また、実施例1では、複数枚のコアシート7を軸方向に積層することで鉄心3を設け、積層前の個々のコアシート7を、チップ部6となる部分を除いて外径側ほど薄くなるようにプレス加工により設けていたが、鉄心3の態様はこのようなものに限定されず、以下のような変形態様を例示することができる。
1つ目の変形態様によれば、例えば、図6に示すように、コアシート7には、チップ部6をなすチップ状シート9と、チップ部6以外の部分をなすメインシート10とがあり、メインシート10は、外径側ほど薄くなるように設けられている。そして、積層されたメインシート10の先端に、チップ状シート9が積層されてチップ部6が設けられている。

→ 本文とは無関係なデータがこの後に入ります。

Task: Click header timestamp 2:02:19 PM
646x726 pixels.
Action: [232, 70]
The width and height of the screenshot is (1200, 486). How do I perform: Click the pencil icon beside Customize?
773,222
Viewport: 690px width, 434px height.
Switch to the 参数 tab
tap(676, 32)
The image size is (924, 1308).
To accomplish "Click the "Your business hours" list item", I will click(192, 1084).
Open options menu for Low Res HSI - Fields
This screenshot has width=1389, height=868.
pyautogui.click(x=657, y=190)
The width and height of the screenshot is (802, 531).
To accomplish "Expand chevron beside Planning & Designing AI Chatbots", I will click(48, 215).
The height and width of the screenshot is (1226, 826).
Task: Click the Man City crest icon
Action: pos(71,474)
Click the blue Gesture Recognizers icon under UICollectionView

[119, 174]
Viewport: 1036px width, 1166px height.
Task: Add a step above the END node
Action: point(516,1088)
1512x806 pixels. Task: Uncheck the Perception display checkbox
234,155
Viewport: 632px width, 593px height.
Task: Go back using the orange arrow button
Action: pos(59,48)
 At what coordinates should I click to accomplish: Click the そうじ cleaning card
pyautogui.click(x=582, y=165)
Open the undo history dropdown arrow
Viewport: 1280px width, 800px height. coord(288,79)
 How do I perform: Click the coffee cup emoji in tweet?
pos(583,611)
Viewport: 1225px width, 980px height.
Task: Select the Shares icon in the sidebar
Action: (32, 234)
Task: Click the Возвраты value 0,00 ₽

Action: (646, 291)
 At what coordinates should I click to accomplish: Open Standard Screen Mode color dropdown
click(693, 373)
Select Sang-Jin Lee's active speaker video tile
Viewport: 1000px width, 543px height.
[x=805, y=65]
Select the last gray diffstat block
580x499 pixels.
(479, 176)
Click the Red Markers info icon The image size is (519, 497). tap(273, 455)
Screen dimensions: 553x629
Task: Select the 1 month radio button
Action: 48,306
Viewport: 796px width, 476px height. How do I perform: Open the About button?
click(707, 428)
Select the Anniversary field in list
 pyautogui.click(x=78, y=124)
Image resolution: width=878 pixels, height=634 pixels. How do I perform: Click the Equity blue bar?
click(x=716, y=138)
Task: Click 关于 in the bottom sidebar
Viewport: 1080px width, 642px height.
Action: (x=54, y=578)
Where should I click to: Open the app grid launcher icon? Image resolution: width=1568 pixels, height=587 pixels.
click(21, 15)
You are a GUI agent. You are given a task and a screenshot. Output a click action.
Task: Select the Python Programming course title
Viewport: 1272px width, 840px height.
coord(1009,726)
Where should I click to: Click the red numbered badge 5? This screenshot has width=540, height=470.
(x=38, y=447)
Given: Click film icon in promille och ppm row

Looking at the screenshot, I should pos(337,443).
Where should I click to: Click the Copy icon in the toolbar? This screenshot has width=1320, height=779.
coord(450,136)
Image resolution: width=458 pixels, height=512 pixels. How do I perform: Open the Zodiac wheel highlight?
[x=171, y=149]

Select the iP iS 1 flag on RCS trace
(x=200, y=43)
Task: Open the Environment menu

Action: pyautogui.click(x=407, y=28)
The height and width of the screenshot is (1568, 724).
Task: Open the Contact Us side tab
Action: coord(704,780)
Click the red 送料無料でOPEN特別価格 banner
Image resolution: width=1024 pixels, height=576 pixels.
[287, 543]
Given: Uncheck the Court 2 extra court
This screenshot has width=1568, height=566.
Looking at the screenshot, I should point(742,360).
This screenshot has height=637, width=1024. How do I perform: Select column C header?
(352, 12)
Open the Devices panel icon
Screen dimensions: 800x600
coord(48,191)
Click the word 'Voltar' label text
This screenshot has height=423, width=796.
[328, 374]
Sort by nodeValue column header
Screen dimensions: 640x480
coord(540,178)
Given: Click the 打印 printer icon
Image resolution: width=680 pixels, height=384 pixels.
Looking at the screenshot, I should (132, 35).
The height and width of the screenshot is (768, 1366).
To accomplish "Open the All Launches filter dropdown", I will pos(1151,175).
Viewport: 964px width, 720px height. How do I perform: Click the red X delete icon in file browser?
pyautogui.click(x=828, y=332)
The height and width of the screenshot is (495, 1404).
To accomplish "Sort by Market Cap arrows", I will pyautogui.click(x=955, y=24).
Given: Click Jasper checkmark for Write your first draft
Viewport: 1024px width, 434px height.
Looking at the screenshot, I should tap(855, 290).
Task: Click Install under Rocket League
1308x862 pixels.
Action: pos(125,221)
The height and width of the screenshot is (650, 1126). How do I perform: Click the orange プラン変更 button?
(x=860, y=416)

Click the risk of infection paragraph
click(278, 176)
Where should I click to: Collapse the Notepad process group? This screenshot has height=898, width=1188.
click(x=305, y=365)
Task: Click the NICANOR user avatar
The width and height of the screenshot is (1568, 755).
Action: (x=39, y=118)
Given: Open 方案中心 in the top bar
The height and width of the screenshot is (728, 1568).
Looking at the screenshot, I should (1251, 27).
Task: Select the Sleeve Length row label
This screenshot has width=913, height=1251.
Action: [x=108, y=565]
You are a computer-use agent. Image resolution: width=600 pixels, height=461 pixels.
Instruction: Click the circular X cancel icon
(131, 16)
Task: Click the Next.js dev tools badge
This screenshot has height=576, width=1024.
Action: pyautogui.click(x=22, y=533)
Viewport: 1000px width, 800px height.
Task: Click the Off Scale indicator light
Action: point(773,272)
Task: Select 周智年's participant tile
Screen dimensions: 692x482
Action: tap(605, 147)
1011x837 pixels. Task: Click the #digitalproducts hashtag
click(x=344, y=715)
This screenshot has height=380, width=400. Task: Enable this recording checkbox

2つ目の変形態様によれば、図7に示すように、コアシート7には、チップ部6をなすチップ状シート9と、チップ部6以外の部分をなすメインシート10とがあり、メインシート10は、折り返されて軸方向に積層される折り返し部11を有する。そして、折り返し部11は、積層されたときにティース2の内径部に含まれるように折り返され、折り返し部11の存在により、ティース2は外径部が内径部よりも薄くなっている。
ここで、折り返し部11は、例えば、図7(c)に示すように設けられている。すなわち、メインシート10の一部であって積層されたときにティース2をなす部分(以下、ティース形成部12と呼ぶ)の面積を略2等分して中心を通る対称軸を想定したとき、折り返し部11は、対称軸を挟んで線対称をなすように、ティース形成部12の側縁の2箇所に設けられている。
3つ目の変形態様によれば、図8に示すように、鉄心3は、帯状の鋼板13を幅方向の一方側が外径側となるようにスパイラル状に巻回して軸方向に積層することで設けられている。また、鋼板13は、幅方向の一端部を除いて一方側ほど薄くなるように設けられるとともに、スロット5に相当する穴14が打ち抜かれており、幅方向の一端部はチップ部6を形成する。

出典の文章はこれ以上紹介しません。